> _Dataset excerpts_:
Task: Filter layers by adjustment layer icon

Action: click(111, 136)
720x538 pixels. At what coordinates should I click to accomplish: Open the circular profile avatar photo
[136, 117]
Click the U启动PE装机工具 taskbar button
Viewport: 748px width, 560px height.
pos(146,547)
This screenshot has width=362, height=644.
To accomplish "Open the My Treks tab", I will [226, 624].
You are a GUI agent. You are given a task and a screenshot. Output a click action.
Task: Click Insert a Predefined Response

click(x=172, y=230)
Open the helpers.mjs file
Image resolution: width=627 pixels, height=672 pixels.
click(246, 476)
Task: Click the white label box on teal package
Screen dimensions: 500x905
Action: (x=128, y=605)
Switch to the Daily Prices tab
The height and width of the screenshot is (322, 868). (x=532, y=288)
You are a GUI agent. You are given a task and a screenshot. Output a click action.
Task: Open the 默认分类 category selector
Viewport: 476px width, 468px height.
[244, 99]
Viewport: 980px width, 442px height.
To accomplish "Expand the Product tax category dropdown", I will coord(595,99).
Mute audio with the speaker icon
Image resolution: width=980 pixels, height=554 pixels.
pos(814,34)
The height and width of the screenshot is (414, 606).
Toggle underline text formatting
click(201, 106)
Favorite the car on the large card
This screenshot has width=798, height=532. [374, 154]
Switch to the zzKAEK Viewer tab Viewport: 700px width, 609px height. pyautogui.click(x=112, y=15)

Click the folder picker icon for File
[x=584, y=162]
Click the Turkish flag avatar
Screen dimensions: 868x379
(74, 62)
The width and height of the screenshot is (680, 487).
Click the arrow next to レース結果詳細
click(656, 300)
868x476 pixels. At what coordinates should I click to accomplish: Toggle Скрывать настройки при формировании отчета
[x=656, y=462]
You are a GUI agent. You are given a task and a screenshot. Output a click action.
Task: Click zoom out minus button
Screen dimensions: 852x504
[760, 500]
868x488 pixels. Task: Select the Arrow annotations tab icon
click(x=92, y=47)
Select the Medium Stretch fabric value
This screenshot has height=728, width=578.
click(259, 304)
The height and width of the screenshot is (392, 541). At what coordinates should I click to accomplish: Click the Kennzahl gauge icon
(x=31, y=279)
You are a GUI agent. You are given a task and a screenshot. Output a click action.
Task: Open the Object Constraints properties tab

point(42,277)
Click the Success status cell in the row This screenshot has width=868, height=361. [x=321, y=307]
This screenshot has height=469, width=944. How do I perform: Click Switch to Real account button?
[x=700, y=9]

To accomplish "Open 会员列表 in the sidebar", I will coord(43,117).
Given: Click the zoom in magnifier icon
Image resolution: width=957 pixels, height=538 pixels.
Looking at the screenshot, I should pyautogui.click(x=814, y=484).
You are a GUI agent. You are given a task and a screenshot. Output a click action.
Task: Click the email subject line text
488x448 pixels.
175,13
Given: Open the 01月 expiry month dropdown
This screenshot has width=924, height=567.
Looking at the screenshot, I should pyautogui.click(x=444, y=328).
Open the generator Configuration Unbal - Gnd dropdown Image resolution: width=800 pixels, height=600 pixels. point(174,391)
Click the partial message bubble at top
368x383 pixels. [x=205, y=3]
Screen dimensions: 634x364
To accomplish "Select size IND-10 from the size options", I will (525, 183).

> _Directions for this task_: To answer, copy each line from the material above that has the word "category".

> _Output for this task_:
Task: Open the 默认分类 category selector
To accomplish "Expand the Product tax category dropdown", I will coord(595,99).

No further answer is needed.